Find the lines of data that contain the string "computer", then list them.

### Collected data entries
-- Opening Marker --
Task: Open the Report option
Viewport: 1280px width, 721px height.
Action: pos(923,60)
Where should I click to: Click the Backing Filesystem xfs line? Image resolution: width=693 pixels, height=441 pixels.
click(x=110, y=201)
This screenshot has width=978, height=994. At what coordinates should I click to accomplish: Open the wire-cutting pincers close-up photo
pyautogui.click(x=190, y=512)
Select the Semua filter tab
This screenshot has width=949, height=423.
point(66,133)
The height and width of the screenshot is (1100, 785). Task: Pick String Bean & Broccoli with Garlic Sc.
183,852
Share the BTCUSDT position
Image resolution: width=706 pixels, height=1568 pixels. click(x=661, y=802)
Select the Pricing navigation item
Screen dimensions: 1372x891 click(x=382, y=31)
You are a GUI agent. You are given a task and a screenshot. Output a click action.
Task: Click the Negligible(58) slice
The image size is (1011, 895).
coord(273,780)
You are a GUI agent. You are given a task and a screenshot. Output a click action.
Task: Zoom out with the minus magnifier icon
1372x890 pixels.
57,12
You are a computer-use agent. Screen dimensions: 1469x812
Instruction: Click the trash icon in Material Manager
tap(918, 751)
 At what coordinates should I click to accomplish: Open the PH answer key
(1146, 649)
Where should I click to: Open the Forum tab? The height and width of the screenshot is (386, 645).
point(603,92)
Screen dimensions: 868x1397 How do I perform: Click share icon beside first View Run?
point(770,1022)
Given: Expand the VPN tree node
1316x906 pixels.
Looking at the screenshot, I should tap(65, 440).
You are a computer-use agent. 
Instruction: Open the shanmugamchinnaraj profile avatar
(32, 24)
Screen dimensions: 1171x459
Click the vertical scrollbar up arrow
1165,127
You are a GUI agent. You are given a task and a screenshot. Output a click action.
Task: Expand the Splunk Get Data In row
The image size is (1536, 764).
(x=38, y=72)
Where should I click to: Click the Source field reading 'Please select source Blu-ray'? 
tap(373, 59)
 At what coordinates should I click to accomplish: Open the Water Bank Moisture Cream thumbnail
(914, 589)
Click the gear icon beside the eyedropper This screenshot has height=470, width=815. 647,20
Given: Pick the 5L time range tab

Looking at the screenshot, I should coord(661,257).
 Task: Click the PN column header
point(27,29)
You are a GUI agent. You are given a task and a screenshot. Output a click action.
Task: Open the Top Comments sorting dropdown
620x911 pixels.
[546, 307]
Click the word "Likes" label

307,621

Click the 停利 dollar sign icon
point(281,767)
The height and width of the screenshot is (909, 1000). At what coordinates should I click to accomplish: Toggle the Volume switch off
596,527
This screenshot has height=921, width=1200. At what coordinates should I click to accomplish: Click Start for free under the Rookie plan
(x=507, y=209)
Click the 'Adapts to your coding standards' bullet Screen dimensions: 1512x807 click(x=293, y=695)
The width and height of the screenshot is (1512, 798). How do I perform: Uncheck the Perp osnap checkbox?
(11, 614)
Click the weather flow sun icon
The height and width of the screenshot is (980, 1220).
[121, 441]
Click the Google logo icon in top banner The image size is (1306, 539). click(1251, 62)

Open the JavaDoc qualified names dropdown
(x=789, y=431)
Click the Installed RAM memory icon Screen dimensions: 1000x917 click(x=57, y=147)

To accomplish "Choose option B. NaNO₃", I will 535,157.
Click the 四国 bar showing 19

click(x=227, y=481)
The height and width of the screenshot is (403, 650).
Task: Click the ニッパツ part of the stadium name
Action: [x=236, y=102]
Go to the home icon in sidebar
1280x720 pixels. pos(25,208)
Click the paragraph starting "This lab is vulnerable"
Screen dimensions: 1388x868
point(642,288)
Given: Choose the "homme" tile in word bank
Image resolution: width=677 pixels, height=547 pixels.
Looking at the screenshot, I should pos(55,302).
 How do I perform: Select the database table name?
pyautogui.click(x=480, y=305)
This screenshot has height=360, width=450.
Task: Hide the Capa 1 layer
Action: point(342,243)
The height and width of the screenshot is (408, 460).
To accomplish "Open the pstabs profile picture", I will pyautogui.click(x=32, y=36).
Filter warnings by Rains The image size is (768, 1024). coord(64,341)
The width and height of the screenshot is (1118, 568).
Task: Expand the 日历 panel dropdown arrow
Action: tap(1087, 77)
-- Closing Marker --
### Output below
You are a computer-use agent. Screen dimensions: 1469x812
You are a computer-use agent. 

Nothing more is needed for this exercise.